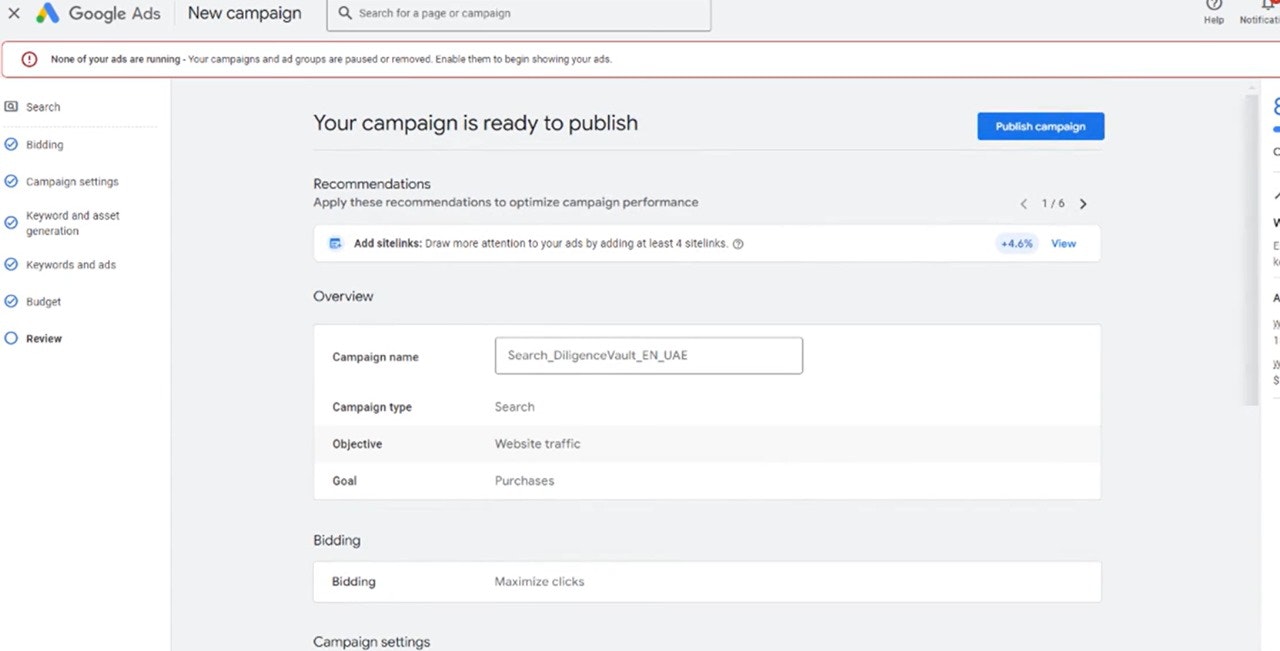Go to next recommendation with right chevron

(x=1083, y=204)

--

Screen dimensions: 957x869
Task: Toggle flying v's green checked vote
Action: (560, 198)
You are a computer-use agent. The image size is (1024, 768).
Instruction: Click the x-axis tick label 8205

*Aim of the exercise*:
Could you transcribe the entries above word for word, from the line with "You are a computer-use" down to the line with "Instruction: Click the x-axis tick label 8205", keeping both?

*Response to this task*:
You are a computer-use agent. The image size is (1024, 768).
Instruction: Click the x-axis tick label 8205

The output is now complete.